The idea that Pythagoras never existed comes up in the odd listicle. But in the academic world, there isn’t much scholarly debate about whether Pythagoras was real. There are plenty of people who question whether he really did everything he’s credited with. But there isn’t much reason to believe that there was a big group of people pretending to be huge fans of a made-up mathematician.
3 Machiavelli’s The Prince Is Almost Certainly Not Satire
For years, Machiavelli’s The Prince infuriated people. How, they asked, could anybody support such a callous and cruel way of running a nation? Then Jean-Jacques Rousseau figured it out. What if, he suggested, Machiavelli’s just being sarcastic?
Some claim The Prince is satire. It’s meant to be funny. It’s an idea that’s picked up steam recently. Machiavelli, the argument goes, espoused different ideas when he wrote about running a republic. If Machiavelli gave different advice for different situations, they argued, then clearly he must have been kidding when he said all those things they didn’t like hearing.
If they’re right, it would make The Prince an incredibly unique work of satire. For one thing, it has to be the first satire in history not to include any jokes. And it’s definitely the first book to spend 200 years in publication before anybody figured out that it’s just a joke.
A lot of articles treat this theory as a fact—but it’s a controversial theory at best. Most scholars take The Prince at face value.
Of course, you can always read The Prince for yourself. If you do, you’ll notice that—in one of the first sentences—he explicitly says that republics should be ruled differently. And you’ll definitely notice that it’s not a particularly funny book.

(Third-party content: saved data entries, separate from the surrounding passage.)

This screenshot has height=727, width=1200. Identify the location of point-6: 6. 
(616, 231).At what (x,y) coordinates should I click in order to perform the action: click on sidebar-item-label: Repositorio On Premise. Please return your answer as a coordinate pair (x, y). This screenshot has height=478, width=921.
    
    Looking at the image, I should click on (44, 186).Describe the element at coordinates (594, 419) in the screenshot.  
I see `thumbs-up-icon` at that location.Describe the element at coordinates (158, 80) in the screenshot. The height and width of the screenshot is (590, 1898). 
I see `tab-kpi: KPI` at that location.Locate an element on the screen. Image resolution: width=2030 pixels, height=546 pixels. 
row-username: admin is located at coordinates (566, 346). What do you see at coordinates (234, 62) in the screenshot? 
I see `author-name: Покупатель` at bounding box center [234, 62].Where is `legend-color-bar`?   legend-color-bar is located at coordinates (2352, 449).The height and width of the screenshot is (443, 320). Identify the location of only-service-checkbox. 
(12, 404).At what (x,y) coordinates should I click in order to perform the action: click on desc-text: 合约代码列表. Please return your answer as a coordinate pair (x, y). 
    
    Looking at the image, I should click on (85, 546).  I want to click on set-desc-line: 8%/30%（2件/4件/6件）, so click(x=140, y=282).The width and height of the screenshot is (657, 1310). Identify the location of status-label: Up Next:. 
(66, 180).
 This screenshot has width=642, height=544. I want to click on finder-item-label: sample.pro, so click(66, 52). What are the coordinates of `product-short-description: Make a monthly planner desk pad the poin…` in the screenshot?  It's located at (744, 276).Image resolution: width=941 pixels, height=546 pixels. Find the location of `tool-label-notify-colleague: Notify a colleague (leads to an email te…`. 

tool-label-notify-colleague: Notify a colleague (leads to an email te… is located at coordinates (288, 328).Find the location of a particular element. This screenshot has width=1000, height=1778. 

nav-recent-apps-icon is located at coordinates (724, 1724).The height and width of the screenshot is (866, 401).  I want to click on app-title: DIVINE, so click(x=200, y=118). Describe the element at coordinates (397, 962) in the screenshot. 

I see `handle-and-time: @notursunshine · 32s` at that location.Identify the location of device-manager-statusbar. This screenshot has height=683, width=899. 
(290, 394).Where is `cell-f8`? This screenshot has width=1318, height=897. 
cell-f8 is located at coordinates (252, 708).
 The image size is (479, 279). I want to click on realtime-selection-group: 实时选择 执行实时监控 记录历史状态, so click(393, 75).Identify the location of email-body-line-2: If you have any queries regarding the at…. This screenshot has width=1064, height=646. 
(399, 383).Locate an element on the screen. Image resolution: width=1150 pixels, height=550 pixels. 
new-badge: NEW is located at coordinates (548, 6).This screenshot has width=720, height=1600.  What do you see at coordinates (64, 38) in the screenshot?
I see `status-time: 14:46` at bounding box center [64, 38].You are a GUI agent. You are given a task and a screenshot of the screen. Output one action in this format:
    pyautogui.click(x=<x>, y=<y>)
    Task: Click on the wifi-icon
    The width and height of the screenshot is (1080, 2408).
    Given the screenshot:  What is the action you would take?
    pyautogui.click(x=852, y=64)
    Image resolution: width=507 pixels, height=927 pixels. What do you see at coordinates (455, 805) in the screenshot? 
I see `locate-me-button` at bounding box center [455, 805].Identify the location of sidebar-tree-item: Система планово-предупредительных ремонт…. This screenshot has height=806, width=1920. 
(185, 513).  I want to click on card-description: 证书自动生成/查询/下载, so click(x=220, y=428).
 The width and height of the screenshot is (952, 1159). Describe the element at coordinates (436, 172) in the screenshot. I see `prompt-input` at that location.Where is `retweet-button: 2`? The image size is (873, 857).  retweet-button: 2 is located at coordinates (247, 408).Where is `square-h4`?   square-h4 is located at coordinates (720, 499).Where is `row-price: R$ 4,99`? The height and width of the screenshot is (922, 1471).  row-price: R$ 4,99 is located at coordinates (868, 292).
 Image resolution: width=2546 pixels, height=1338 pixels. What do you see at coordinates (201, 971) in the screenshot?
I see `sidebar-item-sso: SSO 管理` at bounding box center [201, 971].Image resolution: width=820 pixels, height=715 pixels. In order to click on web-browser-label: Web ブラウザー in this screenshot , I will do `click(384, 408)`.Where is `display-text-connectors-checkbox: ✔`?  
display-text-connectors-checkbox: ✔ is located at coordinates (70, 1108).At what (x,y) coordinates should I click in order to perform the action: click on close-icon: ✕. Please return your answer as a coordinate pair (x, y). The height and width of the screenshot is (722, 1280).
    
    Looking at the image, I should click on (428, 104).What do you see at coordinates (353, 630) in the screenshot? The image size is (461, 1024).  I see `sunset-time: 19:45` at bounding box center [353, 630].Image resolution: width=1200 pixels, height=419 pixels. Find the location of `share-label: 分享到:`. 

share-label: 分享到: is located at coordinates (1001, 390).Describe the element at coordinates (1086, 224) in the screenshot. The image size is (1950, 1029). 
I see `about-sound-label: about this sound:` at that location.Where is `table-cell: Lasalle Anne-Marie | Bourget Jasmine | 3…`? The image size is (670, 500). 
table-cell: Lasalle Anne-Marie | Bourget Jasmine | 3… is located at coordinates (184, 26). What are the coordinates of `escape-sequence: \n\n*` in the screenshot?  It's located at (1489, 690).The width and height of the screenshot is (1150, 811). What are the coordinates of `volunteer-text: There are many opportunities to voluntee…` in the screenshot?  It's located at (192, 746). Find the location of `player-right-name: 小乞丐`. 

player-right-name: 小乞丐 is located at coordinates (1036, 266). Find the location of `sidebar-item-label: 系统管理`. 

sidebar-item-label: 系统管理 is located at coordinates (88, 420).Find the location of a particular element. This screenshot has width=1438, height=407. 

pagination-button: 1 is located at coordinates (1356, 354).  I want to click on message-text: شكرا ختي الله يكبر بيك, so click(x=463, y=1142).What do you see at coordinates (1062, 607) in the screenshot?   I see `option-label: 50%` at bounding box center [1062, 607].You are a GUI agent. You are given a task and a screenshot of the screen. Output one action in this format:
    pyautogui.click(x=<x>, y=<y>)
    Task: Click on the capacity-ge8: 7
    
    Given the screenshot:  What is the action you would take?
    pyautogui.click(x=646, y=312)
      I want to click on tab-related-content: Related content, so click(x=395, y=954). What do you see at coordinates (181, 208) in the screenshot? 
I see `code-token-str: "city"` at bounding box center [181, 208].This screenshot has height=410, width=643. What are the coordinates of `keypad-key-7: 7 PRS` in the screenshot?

2 The Aztecs Were Not Cannibalizing People Because Of A Protein Deficiency
For a long time, we accepted that Aztec human sacrifice and cannibalism was pretty twisted—until Michael Harner came along. The Aztecs, he explained, were simply misunderstood. They were deprived of protein, he argued, and only resorted to cannibalism in a desperate bid to stay alive.
It totally changed the way we saw the Aztecs—but it just happened to be false. As it turns out, the Aztecs actually had a massive variety of food available to them and weren’t suffering for protein at all.
Harner’s theory was ruined—which was fine because it didn’t really make a lot of sense in the first place anyway. The Aztecs usually cannibalized people during the harvest when food was at its most plentiful. Plus, it was usually just the elite who got to eat human meat, and they would have had better access to protein than anyone.
It would be nice to make the Aztecs seem a bit more reasonable. But as it turns out, they really were just performing ritual sacrifices for their dark gods.
1 Archaeologists Have Not Proven That The Jews Were Never In Egypt
“Archaeologists have learned,” Ze’ev Herzog once wrote, “[that] the Israelites were never in Egypt.” It’s a pretty shocking claim. This isn’t just someone saying a Biblical miracle didn’t happen. He’s saying it’s proven that a major part of Jewish history never happened.
Herzog isn’t lying. There really is no archaeological proof that the Jews were in Egypt or that they traveled through the desert. So it’s usually stated that the lack of archaeological proof is proof that the Jews were never there. And that’s true—there isn’t any definitive archaeological proof.
But that doesn’t mean that it definitely didn’t happen. There are plenty of historians who disagree with Herzog’s statement. They point out that we do have records of Canaanite slaves in Egypt even if we can’t prove that they were specifically Jewish. We also know that by the fourth century BC, non-Jewish cultures were telling different versions of the story of Moses and that none of them seemed to doubt it.
It’s true that there’s no definitive proof the Jews were in Egypt. But there’s also no definitive proof that they weren’t. Like most of ancient history, this is just another thing that we don’t know for sure.